Task
Pick up the financial note on auction rate securities below after its final sentence and write the next part.

NOTES TO UNAUDITED CONDENSED CONSOLIDATED FINANCIAL STATEMENTS (continued)

August 2, 2008

 

(11) Securities Available for Sale

Pursuant to our investment policy, securities available for sale may include corporate debt securities, governmental obligations and state and municipal securities with various contractual or anticipated maturity dates, including Auction Rate Securities. Governmental obligations include U.S. Government and Federal Agency securities. Auction rate securities are a type of long-term state and municipal securities issued in the form of variable rate bonds having interest rate resets through a modified Dutch auction, at predetermined short-term intervals, usually every 7, 28 or 35 days.

At August 2, 2008 the Company had approximately $2,845,175 invested in AAA-rated municipal auction rate securities of which $478,180 is invested in a state-sponsored entity engaged in the business of investing in student loans. Beginning in February 2008, a decrease in liquidity in the global credit markets caused auctions to fail for substantially all of the remaining municipal auction rate securities we held. When these auctions failed to clear, higher interest rates for many of those securities went into effect. However, the principal amounts of those securities have not been considered accessible until a successful auction occurs, a buyer is found outside of the auction process, the issuer calls the security, the issuer repays principal over time from cash flows prior to final maturity, or the security matures according to contractual terms ranging from one to 30 years. The Company’s auction rate securities were acquired through the brokerage service of UBS Financial Services Inc., a subsidiary of UBS AG. On August 8, 2008, UBS Financial Services Inc. agreed to a settlement in principle with the Securities and Exchange Commission and other state regulatory agencies including Massachusetts, New York, Texas and other states, to restore liquidity to all clients who hold action rate securities. All UBS clients who hold auction rate securities will be able to redeem their securities at par value plus interest over a scheduled timeframe. With the exception of the student loan security for $478,180 referred to above, all of the other auction rate securities are scheduled to be refunded by UBS over the next year. The student loan security is scheduled to be refunded within a two-year timeframe.

We continue to classify our auction rate securities, except for the one security for $478,180 noted above, as a current asset based on the market information available.

Information supplied

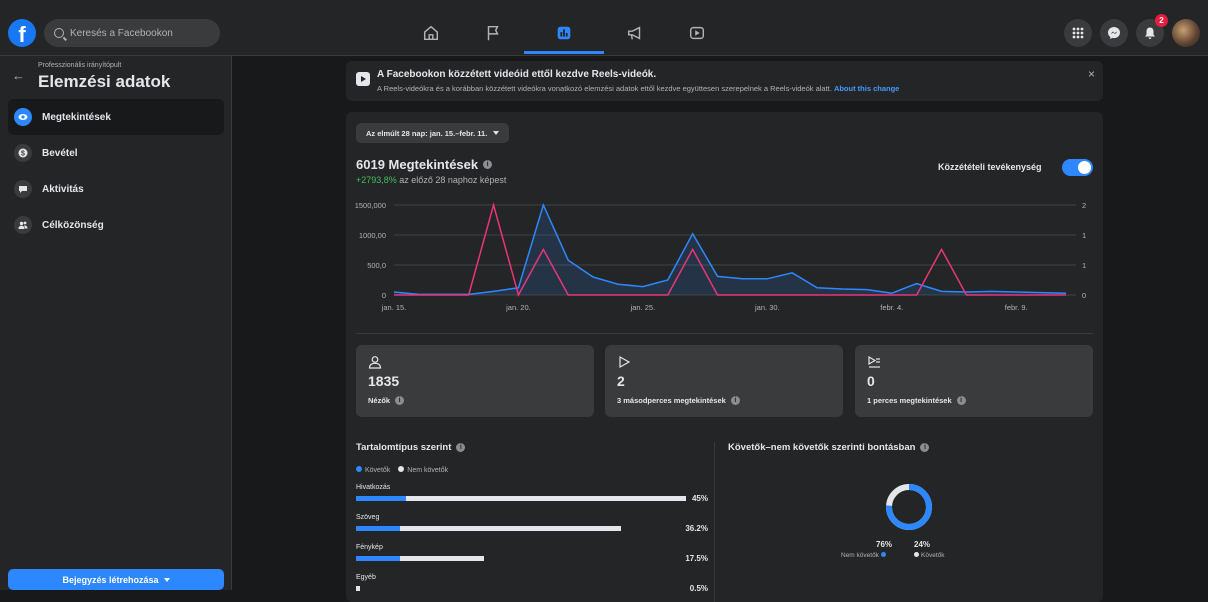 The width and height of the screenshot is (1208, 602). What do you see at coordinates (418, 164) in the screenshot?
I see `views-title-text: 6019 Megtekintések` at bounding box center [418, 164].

Exercise response
(12) Fair Value

In September 2006, the FASB issued SFAS No. 157, “Fair Value Measurements” (“SFAS No. 157”). SFAS No. 157 clarifies the principle that fair value should be based on the assumptions market participants would use when pricing an asset or liability and establishes a fair value hierarchy that prioritizes the information used to develop those assumptions. Under SFAS No. 157, fair value measurements would be separately disclosed by level within the fair value hierarchy. The provisions of SFAS No. 157 are effective for the fiscal years beginning after November 15, 2007. However, in February 2008, the FASB issued FASB Staff Position No. 157-2, “Effective Date of FASB Statement No. 157” (“FSP 157-2”) that amended SFAS No. 157 to delay the effective date for all non-financial assets and non-financial liabilities, except those that are recognized or disclosed at fair value in the financial statements on a recurring basis (that is, at least annually). FSP 157-2 defers the effective date of SFAS No. 157 to fiscal years beginning after November 15, 2008, and interim periods within those fiscal years for items within the scope. We are currently evaluating the effect, if any, that the adoption of items deferred under FSP 157-2 may have on our financial statements.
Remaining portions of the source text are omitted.